Clowser, Jeff (Contractor) wrote:
Agreed - having a single "active" master and a "hot"/active but unused standby master solves most HA issues without introducing the conflicts a full active-active multimaster setup creates. But if that master is there and accepts writes, it's inevitable that someone will some day write to it out of ignorance, and *may* write a conflicting change, so I see conflict resolution as a last ditch fallback for this situation (and nothing more) to prevent corruption or breakage of replication. (Plus, I like to close up or at least be fully aware of all the edge cases that exist, so I know how best to avoid them :) ).
Makes sense.
You said at one point that OpenLDAP (2.4.6?) currently does entry level conflict resolution, and does not do attribute level conflict resolution yet - i.e. if the entry was updated on 2 separate servers with different updates, conflicting or not, the most recently changed version of the *entry* wins. If I change the cn on one master, and after that (but before replication has occurred) I change the userpassword on another master, then the sync up occurs, I won't see the entry with the cn and password changed on all servers, I'll see the entry as it is in the master most recently changed (i.e. in my example, I'll see a changed password, but the cn will revert). Is there a roadmap/timeline for doing attribute level conflict resolution?
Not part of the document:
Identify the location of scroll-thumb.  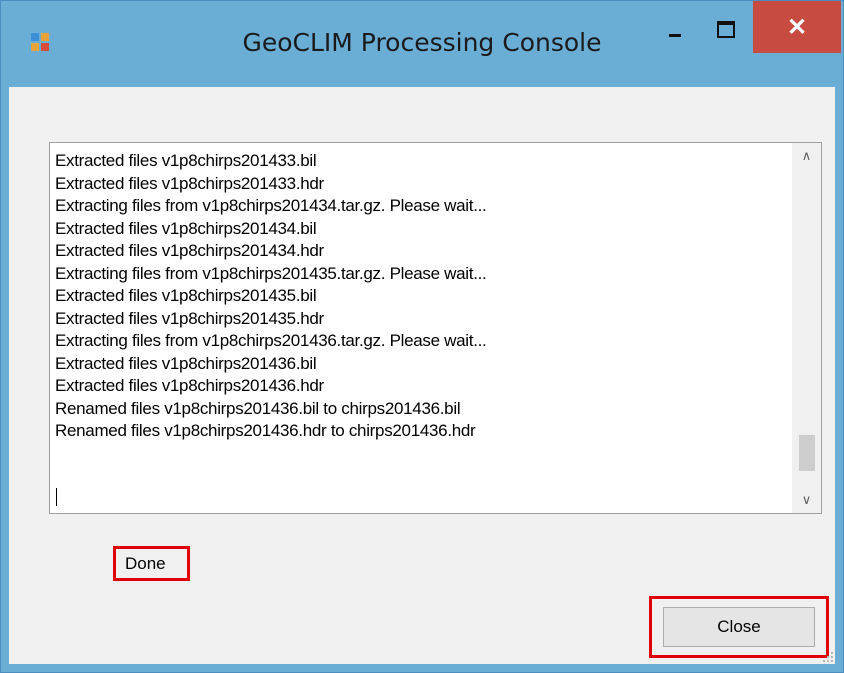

There are no set dates, but I expect it to be later in the 2.4 stream.
Also, I was looking at the admin guide and syncprov man pages on how to set up replication. N-Way multi-mastering details are kinda sparce :). Is there any documentation elsewhere on setting this up? OR... Is the setup exactly the same as setting up Mirror-mode (per 2.3.x), but the 2.4.x code just automatically does conflict resolution (i.e. was mirror-mode a 2.3 feature, with multimaster transparently replacing it in 2.4 by adding conflict resolution to mirror-mode, using the same setup?)
Yes, set it up pretty much like MirrorMode. MirrorMode was 2.4.1-2.4.4, which were only alpha releases, not general/public releases.
Is it possible for a consumer to replicate from multiple masters?
Yes in 2.4.
I'm thinking along the lines of a master server at 2 locations (for HA/DR purposes), plus each location also has multiple read-only slave consumers. My first thought is that these slave servers point to the local master, but if that master goes down, the slaves under that master stop getting updates. My second thought is to have a load balancer at each site, which directs all traffic connecting to a "master ldap" vip to route connections to the primary master if it's up, or the secondary master if the primary is unavailable. But... (I'm still absorbing syncrepl and rfc 4533) will all the contextCSNs and cookies and so forth match up well enough to allow this kind of failover for *syncrepl*? Is it possible, and what's the best way to set this up, such that I have multiple masters for DR purposes, and such that the failure of any single master does not cause some subset of my read-only slave consumers to stop getting updated?
Syncrepl (in refreshAndPersist mode), as I understand it, generally has the slave consumer contacting the master server, retrieving an updated list of changes since the last time it was running (refresh), then leaves a persistent search running that gets changed entries from the master server as they happen (persist), so replication is near real-time. If the master server crashes and then is restarted or the connection is broken/dropped (common if a load balancer is inbetween), how well does the consumer detect this and reconnect, or do the consumers tend to have to be restarted after this occurs? (This is a broken/dropped connection, *not* one cleanly closed by a master server clean shutdown or idle timeout, and many apps have trouble detecting this - the client still thinks it has a valid tcp connection, but nothing is coming over it, so never gets new updates. Does the consumer send keepalive packets or anything to cause it to realize the connection has died and to reconnect?)
Currently the consumer relies on TCP keepalives. We've discussed adding LDAP-level keepalives so we're not dependent on the kernel TCP timers, but that hasn't been done yet.
When initializing a consumer using an LDIF backup of the master, should this be a slapcat export to get everything needed to support syncrepl (such as contextCSN, entryUUIDS, etc)?
That's the fastest way. But you can just bring up a consumer with an empty database and let it pull the entire DB down during its refresh pass, it will work regardless. Unlike some other replication schemes you may have used, we don't require any special considerations for initial load vs reload or recovery. Turn it on and it works.